Daily, I would receive messages from my users saying that my software wasn't working; reports that I always succeeded in tracking down to one or another required package not having been installed. Sometimes, convincing the user that they had missed one was difficult, but with time they would see it, install it, and everything would work.

The development community has also been getting larger. With more and more developers (and more and more repositories), time has to be spent on efficient mechanisms for performing repository metadata updates. I think everyone has experienced the overall slowness of refreshing your source list, and Ste (one of the largest and most popular packagers) has had serious issues with the number of connections held open by the implementation.

Symbolic Links

Other implementation flaws exist as well. The types of things we've been packaging have been getting more and more complex: symbolic links are more common, for example. Yet, these are barely supported by Installer.
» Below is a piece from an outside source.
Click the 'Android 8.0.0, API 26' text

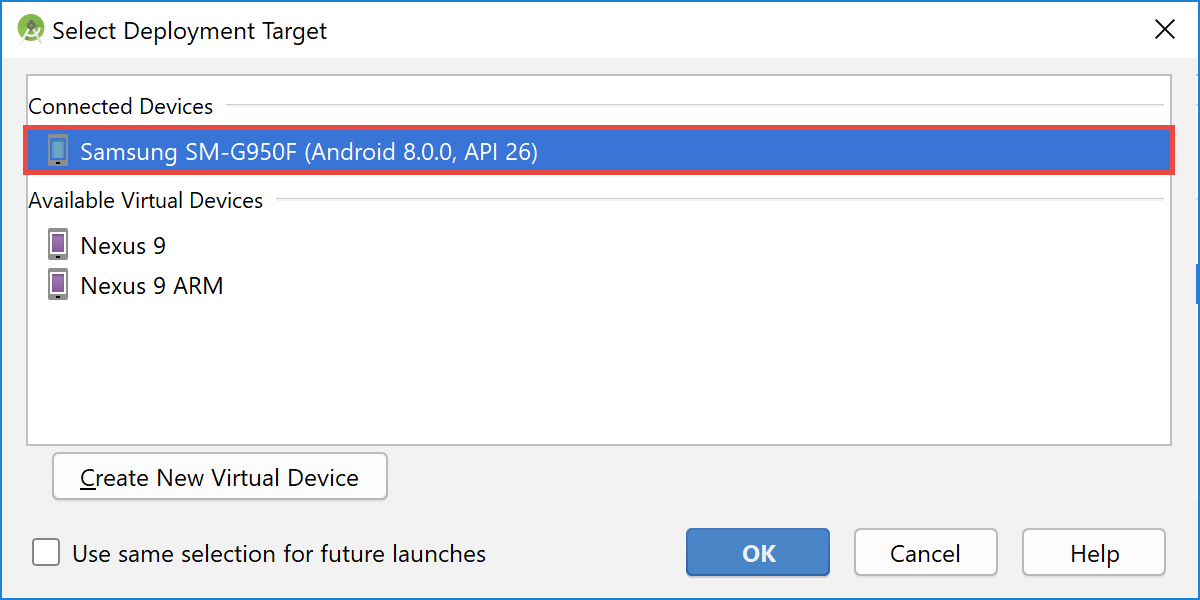[422, 152]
In my case, it came down to the number of libraries I was attempting to package.

When dynamically loadable libraries are installed, it is common practice to place the library in /usr/lib with a name that includes its version number and then to have fallback names for applications that didn't care what version they are using (or are willing to put up with an inexact match) without various portions of the full version string: each a symlink to the single real copy. Many of my packages were libraries, and almost all of them had at least one symbolic link.
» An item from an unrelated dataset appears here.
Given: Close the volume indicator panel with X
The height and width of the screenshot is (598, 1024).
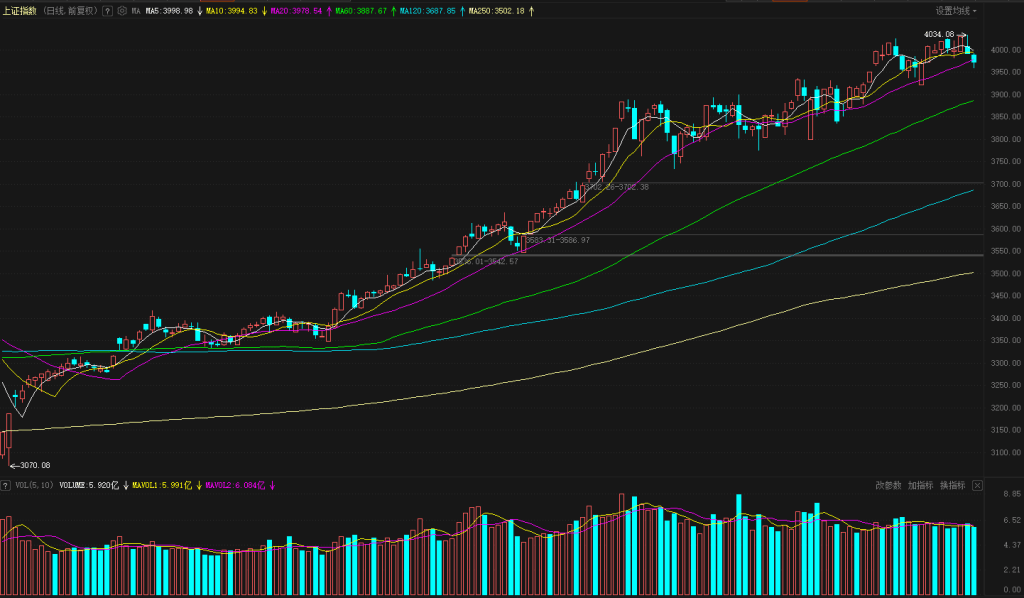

Now, symbolic links are happily stored in modern InfoZip files, and are even expanded by Installer's standard installation routine (CopyPath)... unless an existing symbolic link exists in their place, in which case the installation will fail as it attempts to overwrite the link. This wouldn't itself be a common problem, except that Installer's standard mechanism for uninstalling files (RemovePath) doesn't work on symbolic links, making reinstallations a guaranteed failure.

Okay, symbolic links were obviously not supposed to be handled using CopyPath, which even makes sense given that Installer claims to have a feature called LinkPath (documented on the "Featured" website you see when you first open the program). This function was implemented, however, using linkPath:toPath:handler:, which doesn't exist on the iPhone, causing Installer to immediately close when it reaches that part of the script. It is obvious that I am the only person to have tested it.

A final attempt using Exec (which allows one to execute an arbitrary external program) on /bin/ln works, assuming the user has BSD Subsystem installed; although, due to the mechanism used to parse Exec commands, doesn't seem to be able to support filenames with spaces in them (neither quoting nor backslash escaping have an effect).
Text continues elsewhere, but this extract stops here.